37018. What sort of trade are you engaged in?
—Lime and stone and slate and that—about all the local traffic. The railway has injured the lime traffic. They bring it to Oban by rail now. My smack, and many others, has been quite idle for the last two months. We have only made one cargo of it
37019. What kind of house have you got? Perhaps it is better than is usual ?
—Yes ; the houses are all in a row, under one roof, fourteen of them. They were built by the people entirely at their own expense. We built the houses upon a thirty years' lease, and at the expiry of the lease we were so foolish as to take a short lease; and at its expiry the proprietor, Sir John Campbell of Airds, charged them rent for it.
37020. Do you pay a separate rent, or is it included in the £ 5 or £ 6 ?
—There are two of the lots still with thatched houses upon them, and the rent of these is only £3. The lots are quite as good as ours. I don't know whether the houses there were built by the landlord or by the tenants. The lots and houses, put together, in these cases are only £3.
37021. Have there been any evictions or arbitrary removals in your township ?

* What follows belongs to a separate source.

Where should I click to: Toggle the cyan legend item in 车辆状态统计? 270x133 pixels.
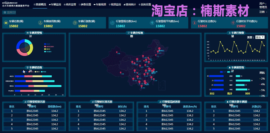pos(44,72)
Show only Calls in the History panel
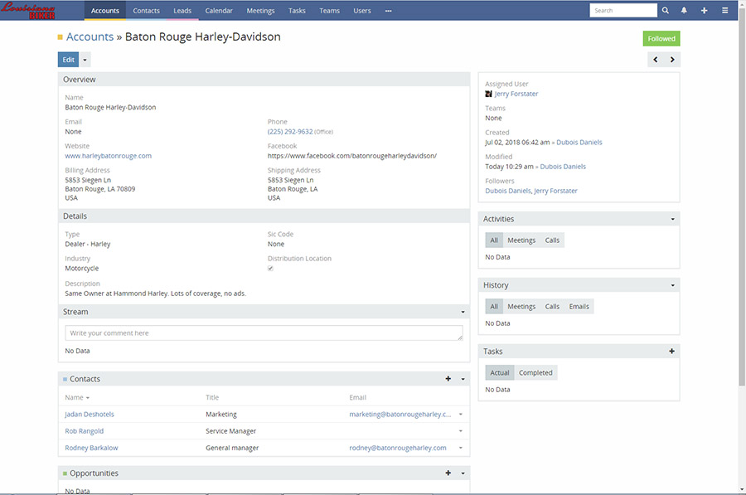This screenshot has height=495, width=746. [552, 307]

—No, we have no fault to find with him in that way. The rent itself is so large that it is sufficient to evict them; they go off of their own accord, and there have not been many applicants for the vacant places.

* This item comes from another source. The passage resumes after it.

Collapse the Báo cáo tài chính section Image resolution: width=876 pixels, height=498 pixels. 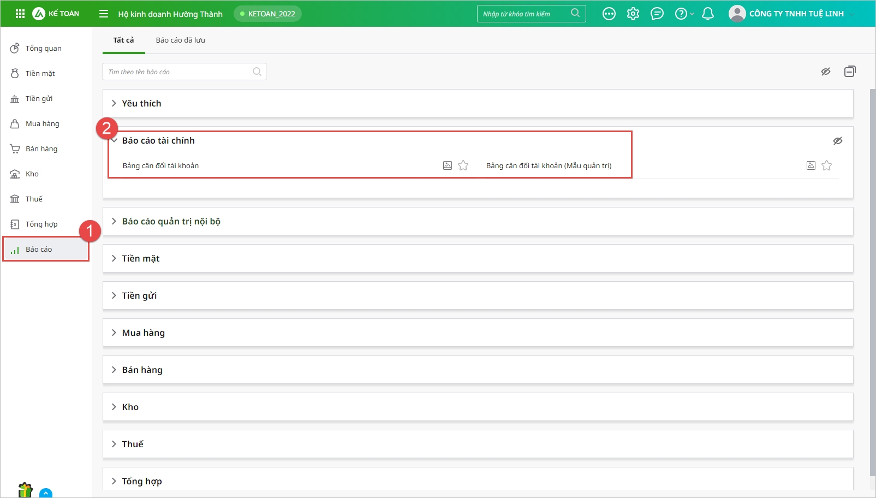pyautogui.click(x=115, y=140)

37022. When a person goes away is his holding generally let to another ?
—A neighbour may get it, or a new applicant may get it.

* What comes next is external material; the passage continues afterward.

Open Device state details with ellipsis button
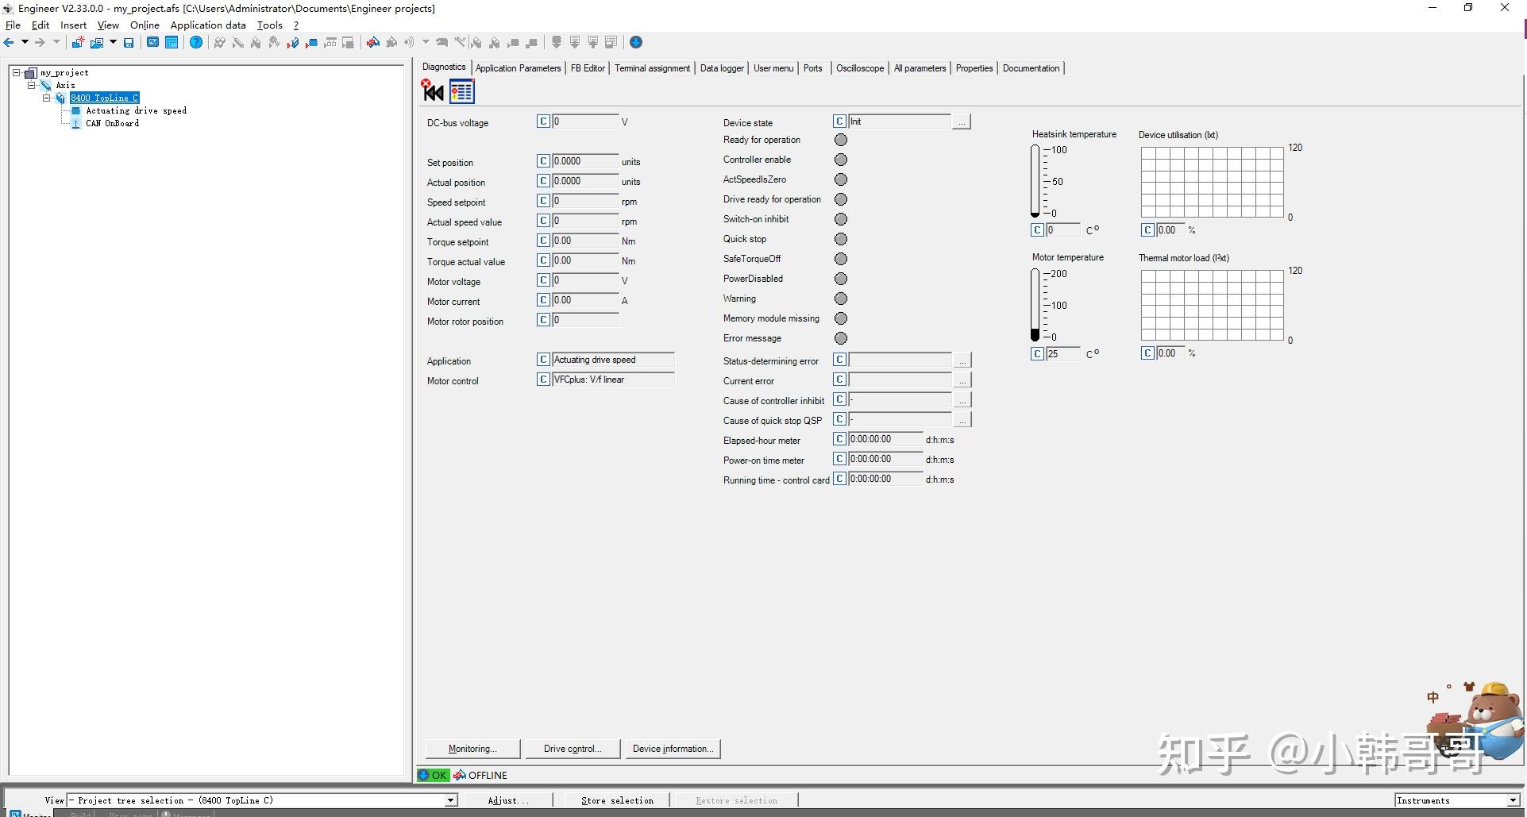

37023. And is a man better off with two lots at £10, than with one lot at £ 5 ?
—A man has to work upon it anyhow; and, if he had a young family to do some work, probably ho would be better off with the double croft.
37024. Has the land become exhausted, or does it bear as good crops as it used to do when it was properly tilled ?
—It must be weak by continuous cropping.
37025. Where do you get your manure from?
—We take it off the searocks, and drown ourselves sometimes taking it ashore.
37026. Is it contiguous to your own township?
—The shore was portioned out just like the crofts in Sir John Campbell's time, and it has continued so; so that we have got a part of the shore for our township.
37027. You don't pay anything for it?
37028. Sir Kenneth Mackenzie.
—Whom did you succeed twenty-eight years ago?
—A widow, whose family wished to leave the place, gave it up.
37029. Was it this widow's family who built the house ?
—Yes, it was that family who built the house.
37030. And you have no complaint to make on the score of having forfeited the house after thirty years ?
—No, I only express the complaint, of the people that the rents are high. The children of those who built these houses are in here to-day.
37031. Mr Fraser-Mackintosh.
—You say you want pasture to keep your cows ; is there any land convenient that can be given to you ?
—We march with crofters.
37032-3. Is there any land upon Mr Fell's estate which you might get ?
—Yes, there is a piece of hill pasture which the proprietor might give us if we asked him, and we are thinking of doing so. We pay £64 for the ploughing of these crofts, and we think this pasture would not come to so much, and it would keep some cattle too. We pay now twice the amount that we did some time ago for the ploughing of these crofts. The reason is that the big farmers have plenty of work upon their own farms, and they don't like to do the work for us unless they got more for it than the work is worth. The interest of some repairs made upon the house, amounting to about 18s. in each case, has been charged against us for some seventeen or eighteen years back. This is a virtual increase of rent, and we pay rates upon interest as well as upon the rent. There was also peat ground formerly, but now there is none.